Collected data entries
· · · ·

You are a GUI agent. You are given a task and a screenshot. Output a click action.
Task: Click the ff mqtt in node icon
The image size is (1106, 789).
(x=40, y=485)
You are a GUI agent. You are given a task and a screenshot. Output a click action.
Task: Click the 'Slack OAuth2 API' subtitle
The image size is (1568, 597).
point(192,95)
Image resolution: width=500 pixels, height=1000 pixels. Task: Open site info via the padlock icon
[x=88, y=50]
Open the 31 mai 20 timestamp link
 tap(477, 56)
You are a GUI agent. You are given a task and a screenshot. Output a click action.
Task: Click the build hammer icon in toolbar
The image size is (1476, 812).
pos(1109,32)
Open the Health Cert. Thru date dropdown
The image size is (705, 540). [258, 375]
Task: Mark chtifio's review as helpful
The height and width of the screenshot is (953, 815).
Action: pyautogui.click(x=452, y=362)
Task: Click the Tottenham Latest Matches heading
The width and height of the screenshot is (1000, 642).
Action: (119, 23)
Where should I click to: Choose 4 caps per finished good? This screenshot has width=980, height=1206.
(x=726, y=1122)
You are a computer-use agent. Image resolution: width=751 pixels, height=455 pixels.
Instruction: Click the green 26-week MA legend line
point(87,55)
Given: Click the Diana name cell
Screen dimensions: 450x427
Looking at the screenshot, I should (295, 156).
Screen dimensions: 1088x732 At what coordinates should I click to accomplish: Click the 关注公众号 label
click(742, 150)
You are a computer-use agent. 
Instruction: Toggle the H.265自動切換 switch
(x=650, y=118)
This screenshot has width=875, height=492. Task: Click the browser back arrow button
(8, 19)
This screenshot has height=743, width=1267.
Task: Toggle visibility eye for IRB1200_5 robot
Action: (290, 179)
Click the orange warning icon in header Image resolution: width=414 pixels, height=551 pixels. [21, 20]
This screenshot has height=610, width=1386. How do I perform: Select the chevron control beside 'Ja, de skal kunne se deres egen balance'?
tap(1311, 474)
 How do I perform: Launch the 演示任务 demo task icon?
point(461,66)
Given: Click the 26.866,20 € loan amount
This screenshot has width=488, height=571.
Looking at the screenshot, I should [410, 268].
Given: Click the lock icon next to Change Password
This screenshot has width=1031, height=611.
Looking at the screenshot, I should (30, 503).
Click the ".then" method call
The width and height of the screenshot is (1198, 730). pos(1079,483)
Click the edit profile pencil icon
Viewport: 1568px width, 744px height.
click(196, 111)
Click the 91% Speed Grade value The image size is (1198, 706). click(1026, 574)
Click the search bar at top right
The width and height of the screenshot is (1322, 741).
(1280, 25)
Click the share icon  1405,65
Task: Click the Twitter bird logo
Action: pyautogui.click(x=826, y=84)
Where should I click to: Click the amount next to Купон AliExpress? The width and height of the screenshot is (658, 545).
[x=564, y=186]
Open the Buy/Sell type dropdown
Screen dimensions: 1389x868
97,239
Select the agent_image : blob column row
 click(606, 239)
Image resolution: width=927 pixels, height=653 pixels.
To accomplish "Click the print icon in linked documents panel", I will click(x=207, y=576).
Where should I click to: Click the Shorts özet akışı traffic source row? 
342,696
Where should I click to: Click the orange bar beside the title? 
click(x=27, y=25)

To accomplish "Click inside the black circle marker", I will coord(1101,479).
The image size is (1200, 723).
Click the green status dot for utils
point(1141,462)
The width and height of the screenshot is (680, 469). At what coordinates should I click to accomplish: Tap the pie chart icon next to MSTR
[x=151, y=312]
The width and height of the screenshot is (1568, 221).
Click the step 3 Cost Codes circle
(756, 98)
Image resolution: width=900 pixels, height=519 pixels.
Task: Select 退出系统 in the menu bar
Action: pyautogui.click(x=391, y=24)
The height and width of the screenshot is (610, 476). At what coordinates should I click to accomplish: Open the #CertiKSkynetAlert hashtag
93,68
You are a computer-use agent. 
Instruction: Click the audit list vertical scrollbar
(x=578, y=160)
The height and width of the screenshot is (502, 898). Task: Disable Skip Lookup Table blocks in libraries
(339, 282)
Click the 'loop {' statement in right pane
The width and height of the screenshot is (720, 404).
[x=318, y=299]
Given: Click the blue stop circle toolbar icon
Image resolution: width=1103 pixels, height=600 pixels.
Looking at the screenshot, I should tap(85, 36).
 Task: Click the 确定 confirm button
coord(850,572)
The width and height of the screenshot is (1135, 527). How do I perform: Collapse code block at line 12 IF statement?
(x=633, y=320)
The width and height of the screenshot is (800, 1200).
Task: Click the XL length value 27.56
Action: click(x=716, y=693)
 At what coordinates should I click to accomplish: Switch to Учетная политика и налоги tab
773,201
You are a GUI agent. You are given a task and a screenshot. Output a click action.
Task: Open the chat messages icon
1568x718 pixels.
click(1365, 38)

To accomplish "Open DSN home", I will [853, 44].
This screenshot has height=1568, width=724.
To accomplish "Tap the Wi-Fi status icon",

· · · ·

The expected output is each line of the records above that includes the word "toolbar".

» **EXERCISE OUTPUT**:
Task: Click the build hammer icon in toolbar
Given: Click the blue stop circle toolbar icon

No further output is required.